PROBLEM REQUIREMENTS: Go over the records and copy every line with the string "computer".

PROVIDED DATA:
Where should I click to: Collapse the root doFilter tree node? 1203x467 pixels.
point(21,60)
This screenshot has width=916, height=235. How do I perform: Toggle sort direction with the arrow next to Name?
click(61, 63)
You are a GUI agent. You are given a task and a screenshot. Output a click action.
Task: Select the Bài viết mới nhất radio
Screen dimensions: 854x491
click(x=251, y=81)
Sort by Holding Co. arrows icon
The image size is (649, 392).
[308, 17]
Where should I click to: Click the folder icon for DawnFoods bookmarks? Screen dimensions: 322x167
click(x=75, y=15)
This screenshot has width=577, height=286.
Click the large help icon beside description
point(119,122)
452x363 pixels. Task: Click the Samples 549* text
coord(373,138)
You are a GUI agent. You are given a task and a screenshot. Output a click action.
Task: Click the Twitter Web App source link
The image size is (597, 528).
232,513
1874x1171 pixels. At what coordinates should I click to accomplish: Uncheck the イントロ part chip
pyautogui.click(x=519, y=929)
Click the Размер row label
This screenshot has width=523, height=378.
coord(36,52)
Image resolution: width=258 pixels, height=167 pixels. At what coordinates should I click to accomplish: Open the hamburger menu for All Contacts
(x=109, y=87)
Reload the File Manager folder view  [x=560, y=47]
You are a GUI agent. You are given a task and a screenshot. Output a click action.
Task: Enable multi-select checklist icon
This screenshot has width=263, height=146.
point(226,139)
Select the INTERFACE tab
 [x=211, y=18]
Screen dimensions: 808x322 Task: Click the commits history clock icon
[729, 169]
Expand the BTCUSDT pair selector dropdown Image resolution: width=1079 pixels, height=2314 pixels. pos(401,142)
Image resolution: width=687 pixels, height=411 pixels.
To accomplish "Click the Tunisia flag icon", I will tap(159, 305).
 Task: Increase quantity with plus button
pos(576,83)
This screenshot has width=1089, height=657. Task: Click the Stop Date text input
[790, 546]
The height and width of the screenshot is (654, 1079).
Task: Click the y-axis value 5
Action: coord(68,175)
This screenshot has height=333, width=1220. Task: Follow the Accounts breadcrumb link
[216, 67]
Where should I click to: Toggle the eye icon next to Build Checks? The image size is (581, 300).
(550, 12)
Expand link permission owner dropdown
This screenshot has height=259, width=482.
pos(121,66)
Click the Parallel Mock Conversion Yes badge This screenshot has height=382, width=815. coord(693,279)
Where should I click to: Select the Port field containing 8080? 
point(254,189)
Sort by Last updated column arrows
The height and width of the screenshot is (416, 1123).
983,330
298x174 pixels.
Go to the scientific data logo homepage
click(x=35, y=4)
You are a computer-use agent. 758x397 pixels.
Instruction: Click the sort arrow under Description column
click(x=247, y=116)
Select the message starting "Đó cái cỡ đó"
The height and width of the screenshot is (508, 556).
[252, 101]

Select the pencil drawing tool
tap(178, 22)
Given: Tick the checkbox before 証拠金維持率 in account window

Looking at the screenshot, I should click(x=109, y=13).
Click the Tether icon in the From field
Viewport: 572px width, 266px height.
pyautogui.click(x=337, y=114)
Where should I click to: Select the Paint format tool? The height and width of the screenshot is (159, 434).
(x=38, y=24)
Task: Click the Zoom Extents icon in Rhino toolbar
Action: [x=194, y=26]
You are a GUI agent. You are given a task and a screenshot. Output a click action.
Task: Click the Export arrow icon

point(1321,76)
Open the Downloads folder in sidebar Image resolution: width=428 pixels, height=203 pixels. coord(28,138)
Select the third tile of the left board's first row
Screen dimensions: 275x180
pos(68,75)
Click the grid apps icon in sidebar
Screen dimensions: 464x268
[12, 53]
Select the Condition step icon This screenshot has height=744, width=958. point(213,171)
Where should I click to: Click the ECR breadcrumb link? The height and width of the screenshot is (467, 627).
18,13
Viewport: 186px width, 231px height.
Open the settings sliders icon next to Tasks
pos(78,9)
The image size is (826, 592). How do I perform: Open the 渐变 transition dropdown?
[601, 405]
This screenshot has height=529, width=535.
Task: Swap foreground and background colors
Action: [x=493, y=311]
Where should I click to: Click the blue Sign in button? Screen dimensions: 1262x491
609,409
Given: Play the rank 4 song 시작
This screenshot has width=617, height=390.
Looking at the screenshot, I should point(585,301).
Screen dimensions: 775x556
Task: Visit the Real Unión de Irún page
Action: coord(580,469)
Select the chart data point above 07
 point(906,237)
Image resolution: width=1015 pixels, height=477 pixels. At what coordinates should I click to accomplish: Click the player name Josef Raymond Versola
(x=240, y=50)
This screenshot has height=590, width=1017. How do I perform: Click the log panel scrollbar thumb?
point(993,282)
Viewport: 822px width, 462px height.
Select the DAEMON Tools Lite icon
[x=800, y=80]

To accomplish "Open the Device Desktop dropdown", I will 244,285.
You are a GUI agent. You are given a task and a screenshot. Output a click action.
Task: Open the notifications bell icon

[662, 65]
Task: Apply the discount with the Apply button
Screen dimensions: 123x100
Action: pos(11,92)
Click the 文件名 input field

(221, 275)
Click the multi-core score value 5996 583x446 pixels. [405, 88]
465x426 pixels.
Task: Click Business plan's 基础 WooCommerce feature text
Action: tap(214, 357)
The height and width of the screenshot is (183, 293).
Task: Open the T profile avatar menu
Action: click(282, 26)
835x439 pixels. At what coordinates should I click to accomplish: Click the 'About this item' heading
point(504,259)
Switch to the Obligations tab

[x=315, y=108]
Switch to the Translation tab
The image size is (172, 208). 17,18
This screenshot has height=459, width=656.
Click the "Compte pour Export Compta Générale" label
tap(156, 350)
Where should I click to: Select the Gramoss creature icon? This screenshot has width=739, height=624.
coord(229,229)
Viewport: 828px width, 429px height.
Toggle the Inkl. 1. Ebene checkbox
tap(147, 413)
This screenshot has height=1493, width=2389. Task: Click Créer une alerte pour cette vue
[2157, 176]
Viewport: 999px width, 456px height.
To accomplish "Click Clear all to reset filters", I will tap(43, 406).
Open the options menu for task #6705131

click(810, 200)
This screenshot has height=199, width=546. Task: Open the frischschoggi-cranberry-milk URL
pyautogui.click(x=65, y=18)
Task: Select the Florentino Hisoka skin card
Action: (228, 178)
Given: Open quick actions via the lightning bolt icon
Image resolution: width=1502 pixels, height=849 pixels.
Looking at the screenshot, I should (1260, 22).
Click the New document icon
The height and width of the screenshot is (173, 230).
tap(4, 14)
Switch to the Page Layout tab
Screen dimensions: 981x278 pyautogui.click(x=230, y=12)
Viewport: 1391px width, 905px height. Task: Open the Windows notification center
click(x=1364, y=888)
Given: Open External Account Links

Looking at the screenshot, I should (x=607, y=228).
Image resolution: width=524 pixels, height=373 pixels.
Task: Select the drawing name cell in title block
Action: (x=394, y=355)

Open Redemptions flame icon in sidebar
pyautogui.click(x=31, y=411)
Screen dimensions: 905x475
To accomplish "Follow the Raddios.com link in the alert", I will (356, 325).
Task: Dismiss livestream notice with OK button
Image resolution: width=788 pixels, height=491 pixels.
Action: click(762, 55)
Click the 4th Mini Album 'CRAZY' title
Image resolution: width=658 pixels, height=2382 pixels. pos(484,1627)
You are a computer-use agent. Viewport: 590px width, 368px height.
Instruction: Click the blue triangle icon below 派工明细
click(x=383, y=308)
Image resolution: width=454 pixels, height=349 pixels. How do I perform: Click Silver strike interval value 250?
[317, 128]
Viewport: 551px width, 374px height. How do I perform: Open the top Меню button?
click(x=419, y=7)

FINISHED TASK:
You are a computer-use agent. 758x397 pixels.
You are a computer-use agent. Viewport: 590px width, 368px height.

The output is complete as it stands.